→ SHORT TASK
Convert the listing below into a numbered list, skipping blank lines and leaving out the pictures.

(Element and text location data)
● ● ●

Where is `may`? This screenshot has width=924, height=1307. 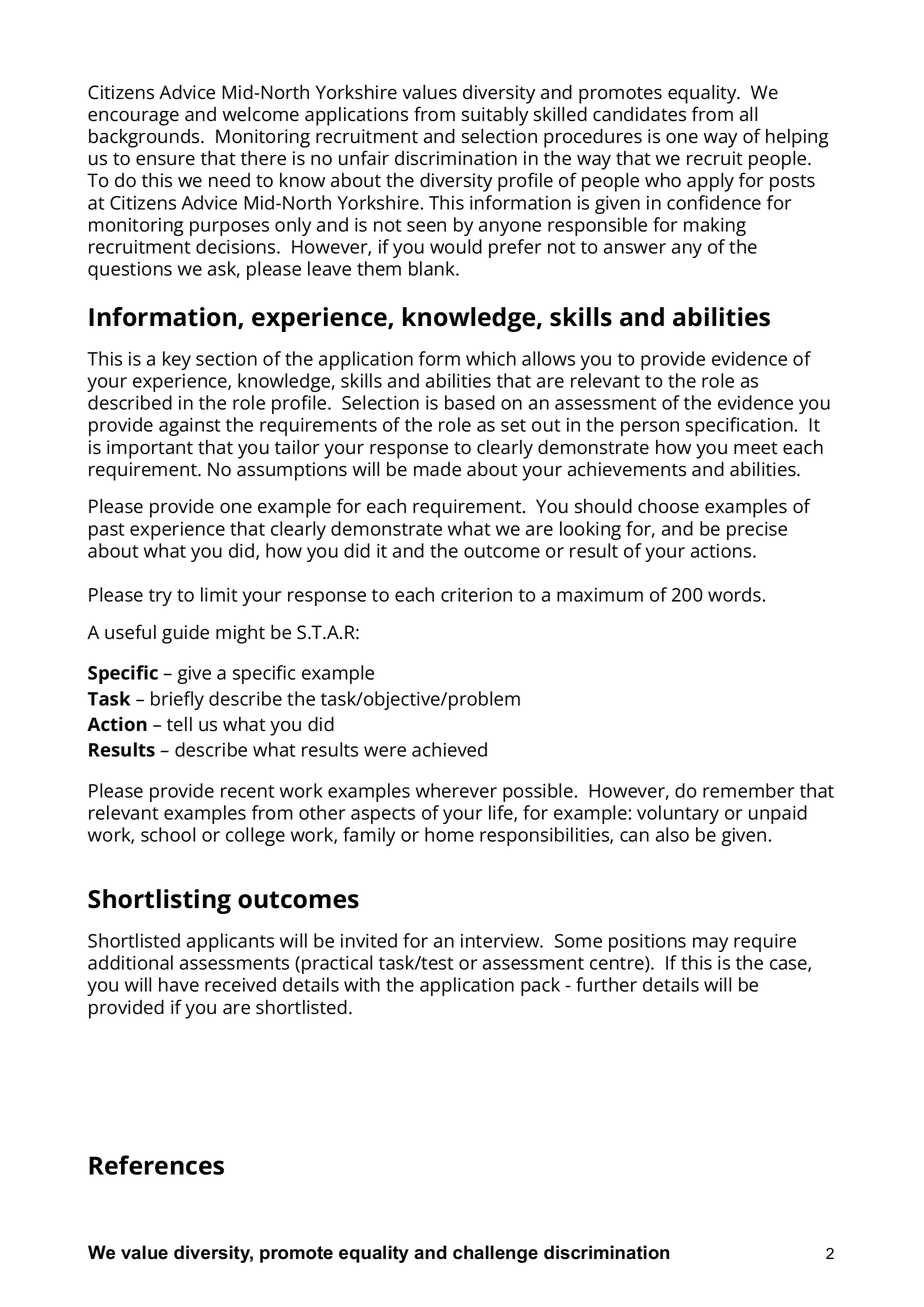
may is located at coordinates (710, 944).
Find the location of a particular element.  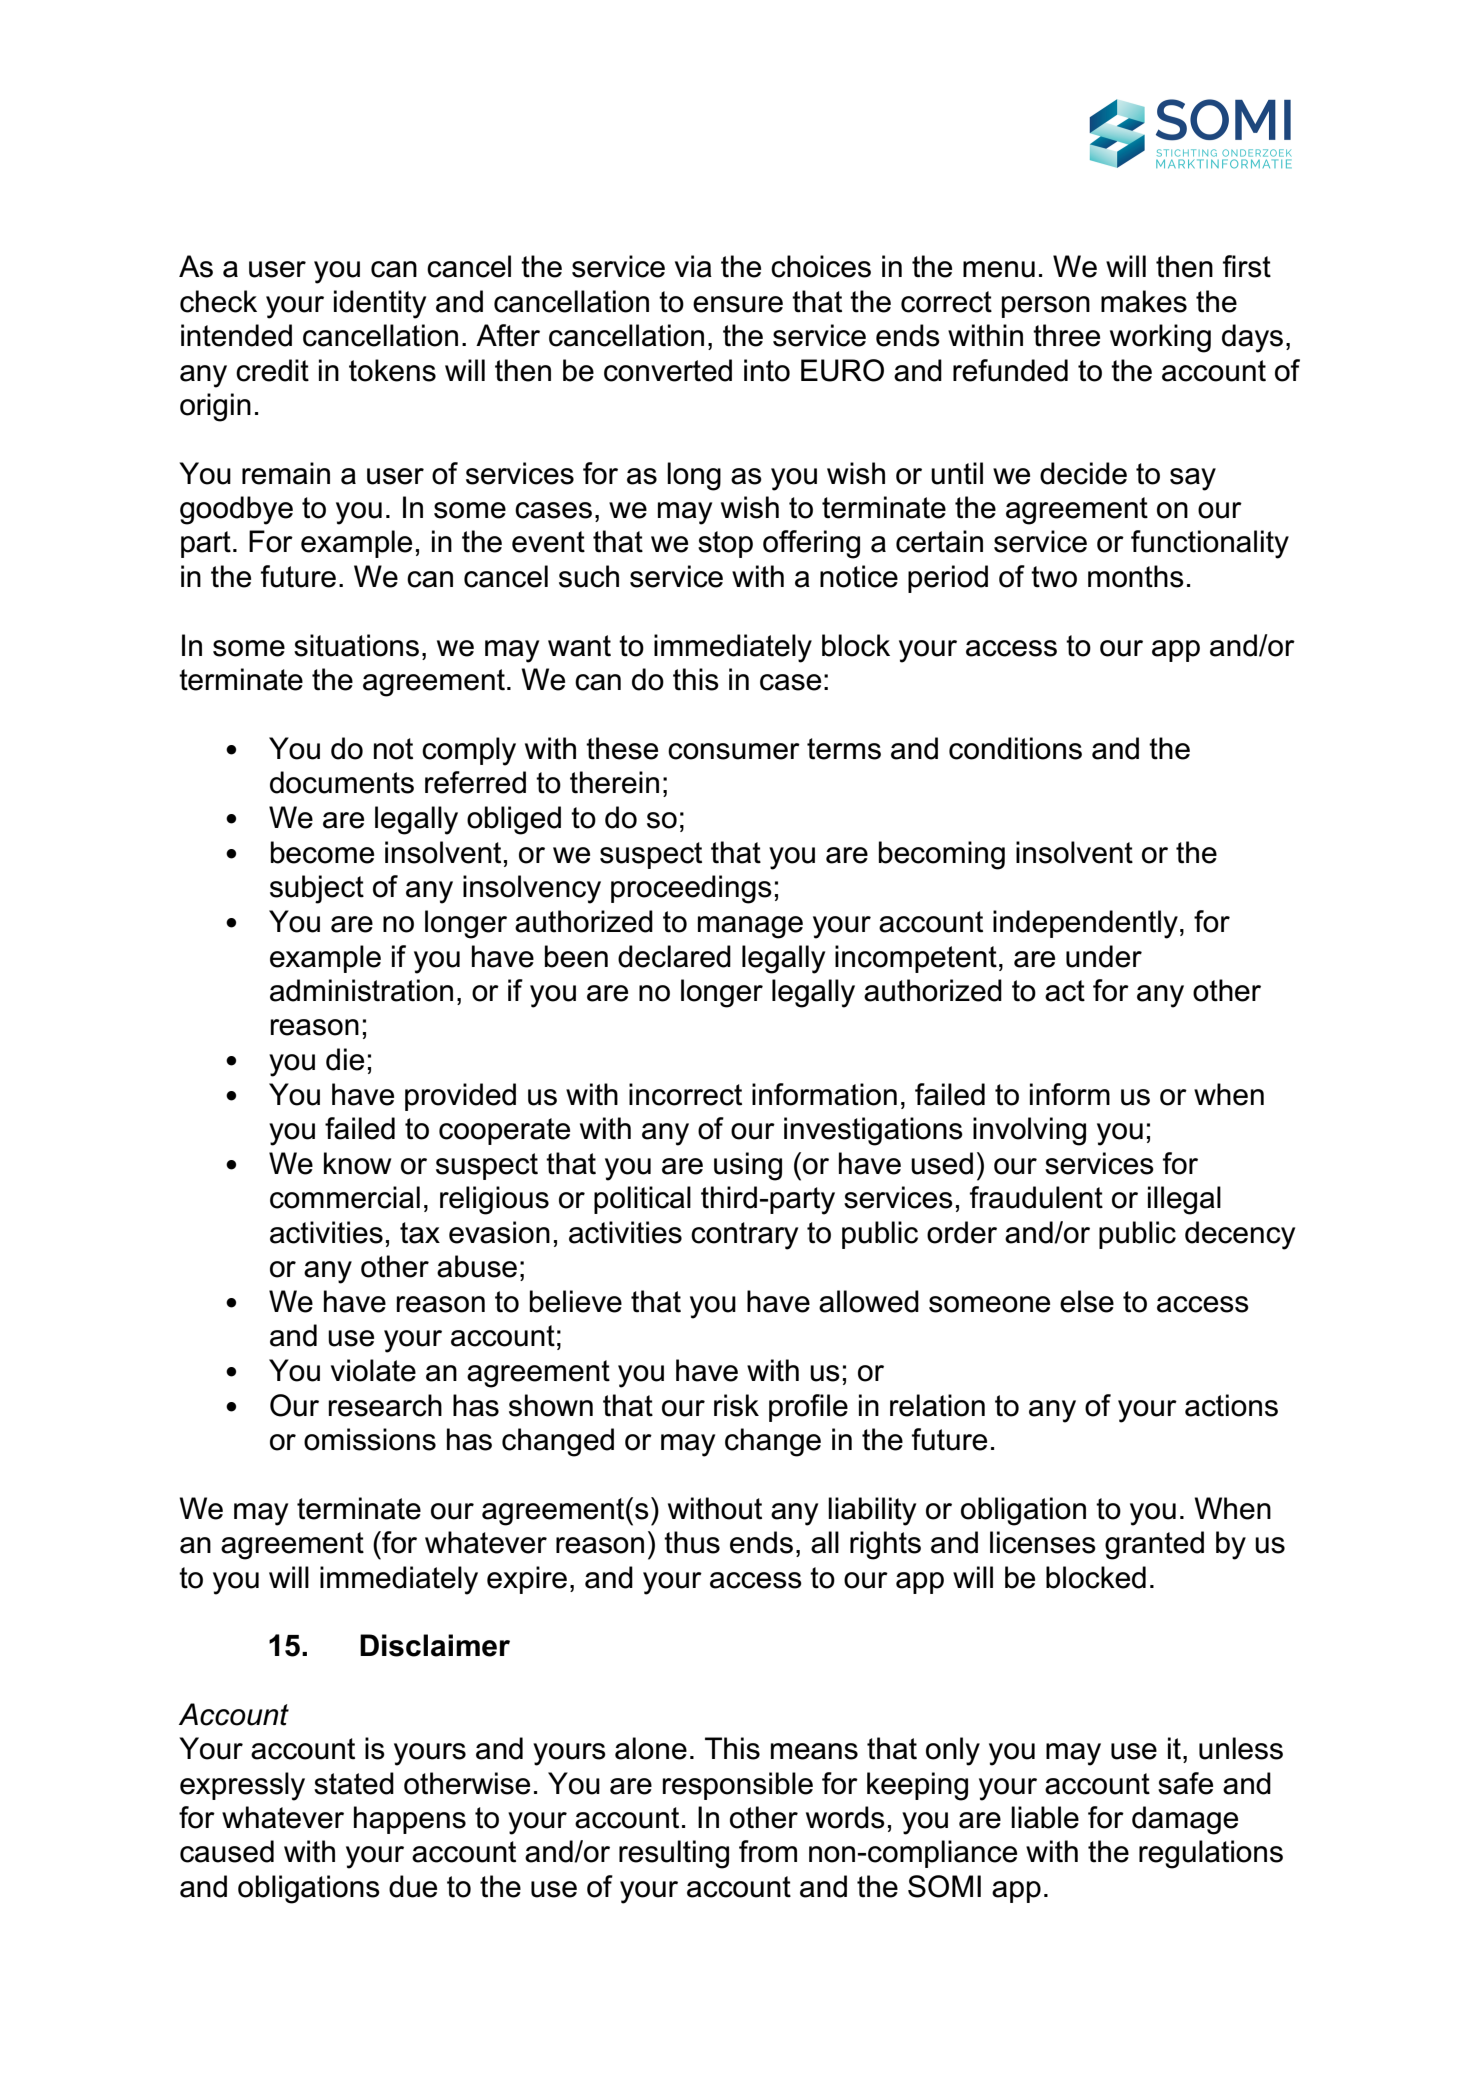

involving is located at coordinates (1029, 1131).
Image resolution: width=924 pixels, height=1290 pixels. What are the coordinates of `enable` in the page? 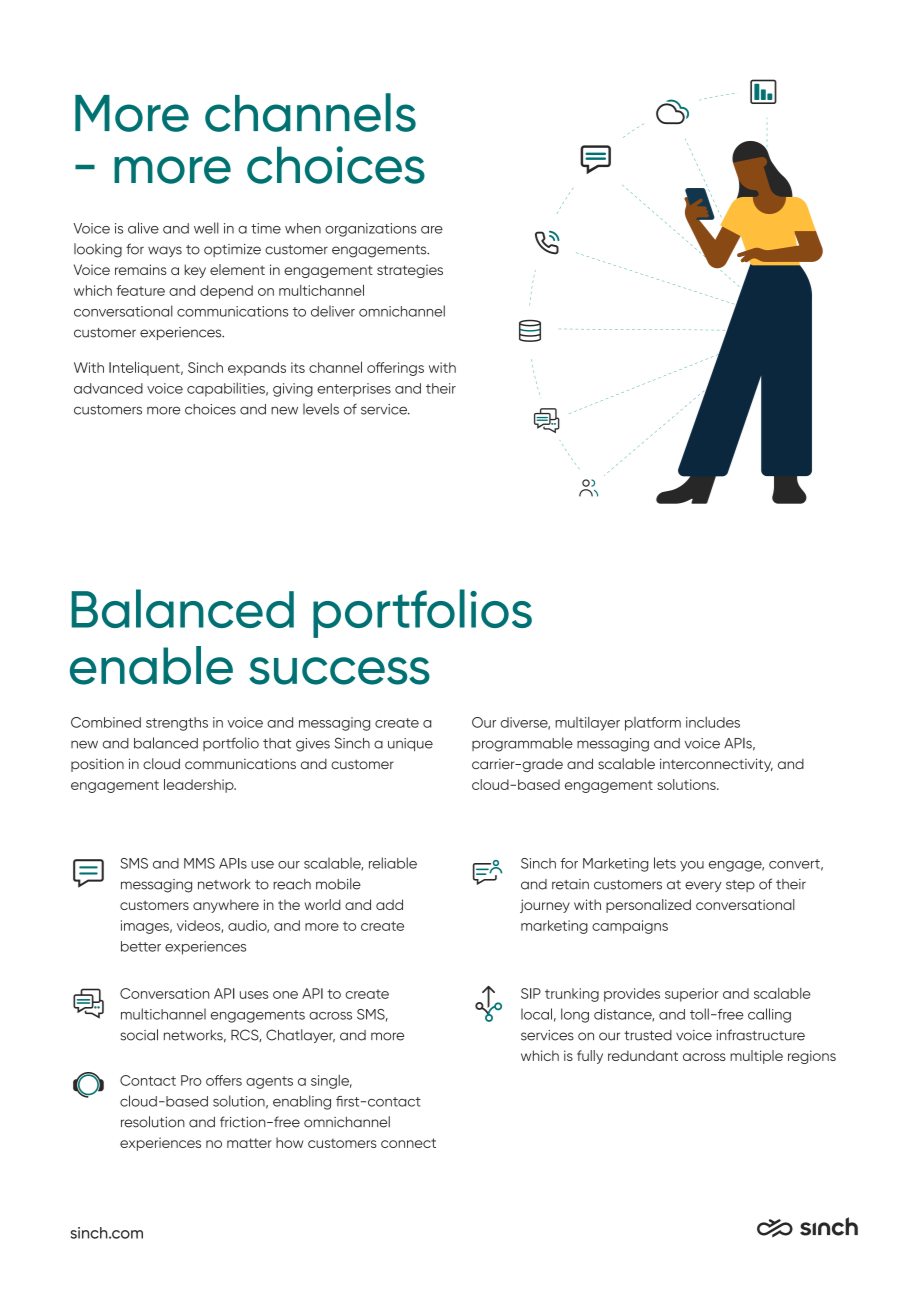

● ● ●

→ ANSWER
1. Where is `may`? This screenshot has width=924, height=1307. 
2. may is located at coordinates (710, 944).
3. Find the location of a particular element.  
4. involving is located at coordinates (1029, 1131).
5. Image resolution: width=924 pixels, height=1290 pixels. What are the coordinates of `enable` in the page? 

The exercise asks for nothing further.